As the pay gap debate has highlighted for years now, statistics can be used to tell almost any story you want to tell about women in work.
The gender pay gap reporting measures – which force companies with over 250 employees to publish crude data each year – have produced pay gaps of over 50 per cent for some firms.
But if you look at other data, say part-time work figures, you can point to a negative gender pay gap (that is, a pay gap in favour of women). So what should we make of this week’s headlines?
In truth, not much.
The pay gap for men and women in full-time work has increased slightly, from 8.6 per cent in 2018 to 8.9 per cent in 2019. In the words of the ONS, this is “not a statistically significant increase”, especially when you consider that the full-time pay gap has been on a downward trajectory for decades.
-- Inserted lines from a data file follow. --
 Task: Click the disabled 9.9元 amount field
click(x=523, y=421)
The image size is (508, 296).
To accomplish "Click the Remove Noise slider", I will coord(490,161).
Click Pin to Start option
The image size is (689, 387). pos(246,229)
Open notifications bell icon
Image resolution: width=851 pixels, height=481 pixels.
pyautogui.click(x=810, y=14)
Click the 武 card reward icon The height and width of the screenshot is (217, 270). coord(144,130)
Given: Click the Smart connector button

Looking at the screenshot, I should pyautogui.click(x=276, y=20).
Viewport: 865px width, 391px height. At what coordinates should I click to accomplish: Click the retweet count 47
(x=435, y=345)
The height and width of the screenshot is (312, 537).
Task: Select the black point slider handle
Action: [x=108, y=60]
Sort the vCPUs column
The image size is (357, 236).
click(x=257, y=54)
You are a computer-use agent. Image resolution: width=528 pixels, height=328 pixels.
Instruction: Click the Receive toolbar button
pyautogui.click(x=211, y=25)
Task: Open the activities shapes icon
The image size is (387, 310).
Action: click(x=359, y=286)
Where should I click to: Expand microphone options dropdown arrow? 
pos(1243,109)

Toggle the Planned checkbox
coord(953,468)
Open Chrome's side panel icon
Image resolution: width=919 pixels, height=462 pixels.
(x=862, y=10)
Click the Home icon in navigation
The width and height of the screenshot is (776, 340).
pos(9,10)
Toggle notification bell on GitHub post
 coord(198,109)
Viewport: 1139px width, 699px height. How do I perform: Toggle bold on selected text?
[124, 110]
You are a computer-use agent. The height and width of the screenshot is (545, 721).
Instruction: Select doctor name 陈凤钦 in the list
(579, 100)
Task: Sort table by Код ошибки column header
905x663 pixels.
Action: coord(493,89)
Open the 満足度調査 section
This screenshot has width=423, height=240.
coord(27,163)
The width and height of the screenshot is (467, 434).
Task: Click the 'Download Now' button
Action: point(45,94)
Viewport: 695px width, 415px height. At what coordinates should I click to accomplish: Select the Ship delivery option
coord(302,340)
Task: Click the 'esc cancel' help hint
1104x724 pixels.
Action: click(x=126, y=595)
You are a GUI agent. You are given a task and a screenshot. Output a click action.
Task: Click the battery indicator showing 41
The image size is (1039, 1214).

Of course, those in the victimhood industry – desperate to paint the situation to be worse than it is – are trying to big these figures up. But by doing so, they overlook the positive, exciting news stories to emerge from the same set of data, which once again prove that the world of work is getting better for women by the day.
The pay gap between men and women under the age of 40 has essentially closed. The numbers are so small that they are statistically negligible. This is great news for young women in work – and an important story to share with female graduates coming out of school, training or university, who are too often told that they are bound to encounter discrimination and glass ceilings.
This also lines up with what we know about the different working patterns between the genders. When men and women are following the same path, they appear to earn roughly the same.
But women are more likely to take time off work to raise children. This is where we start to see a clear disparity in the averages of pay, due to a combination of time out of the workforce (and lack of career progression because of it) and a move to part-time work.
Cue the other good piece of news. This gap is shrinking fairly rapidly for women in their forties now: “Among 40–49 year olds, the gap (currently 11.4 per cent) has decreased substantially over time (from 24 per cent in 1997).”
This also shouldn’t surprise us – as women have become better educated and skilled in high-level work, there is an increasing pull on them to rejoin the workforce, especially as millions have become the breadwinner of their family.
The moral of this week’s pay gap story is that not much has changed, but where meaningful change has occurred, it seems to be in a direction that favours women.
No doubt we still have far to go on issues like paternity pay – although private companies are leading the way, as Standard Life Aberdeen took a progressive step this week by offering male and female employees nine months of parental leave at full pay.
But one thing is certain – good change won’t come by wasting time on faux outrage over the new pay gap stats.